● **Task details**
Reproduce, word for word, every line starting at the line that contains "[Πουγκιά ρυζιού οργάντσα 10Χ8εκ] (215, 2185)" and ending with the final line of the entries.

● **Supplied material**

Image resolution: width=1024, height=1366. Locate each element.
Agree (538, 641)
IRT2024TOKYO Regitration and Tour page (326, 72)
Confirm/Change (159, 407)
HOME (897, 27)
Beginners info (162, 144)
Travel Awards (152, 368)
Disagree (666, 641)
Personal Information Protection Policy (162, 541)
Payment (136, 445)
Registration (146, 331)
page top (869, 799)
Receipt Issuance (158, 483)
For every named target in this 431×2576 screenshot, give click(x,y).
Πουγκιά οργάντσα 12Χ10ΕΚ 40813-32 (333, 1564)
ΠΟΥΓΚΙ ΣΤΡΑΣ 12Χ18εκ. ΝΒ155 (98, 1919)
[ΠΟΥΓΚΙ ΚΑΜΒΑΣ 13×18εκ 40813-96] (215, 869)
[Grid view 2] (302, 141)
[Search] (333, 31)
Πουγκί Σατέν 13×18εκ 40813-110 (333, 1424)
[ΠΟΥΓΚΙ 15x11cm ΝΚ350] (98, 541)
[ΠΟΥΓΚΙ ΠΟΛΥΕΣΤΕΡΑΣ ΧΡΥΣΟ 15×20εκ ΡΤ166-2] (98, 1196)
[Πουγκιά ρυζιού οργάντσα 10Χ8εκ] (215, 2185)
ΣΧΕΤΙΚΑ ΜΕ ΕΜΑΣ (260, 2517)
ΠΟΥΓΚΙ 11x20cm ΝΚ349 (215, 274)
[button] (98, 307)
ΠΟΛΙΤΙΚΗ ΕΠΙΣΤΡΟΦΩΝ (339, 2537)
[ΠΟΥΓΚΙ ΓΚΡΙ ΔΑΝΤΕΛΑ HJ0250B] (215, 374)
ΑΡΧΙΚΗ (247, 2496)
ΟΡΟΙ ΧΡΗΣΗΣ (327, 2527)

● **Finished task**
[Πουγκιά ρυζιού οργάντσα 10Χ8εκ] (215, 2185)
ΣΧΕΤΙΚΑ ΜΕ ΕΜΑΣ (260, 2517)
ΠΟΥΓΚΙ 11x20cm ΝΚ349 (215, 274)
[button] (98, 307)
ΠΟΛΙΤΙΚΗ ΕΠΙΣΤΡΟΦΩΝ (339, 2537)
[ΠΟΥΓΚΙ ΓΚΡΙ ΔΑΝΤΕΛΑ HJ0250B] (215, 374)
ΑΡΧΙΚΗ (247, 2496)
ΟΡΟΙ ΧΡΗΣΗΣ (327, 2527)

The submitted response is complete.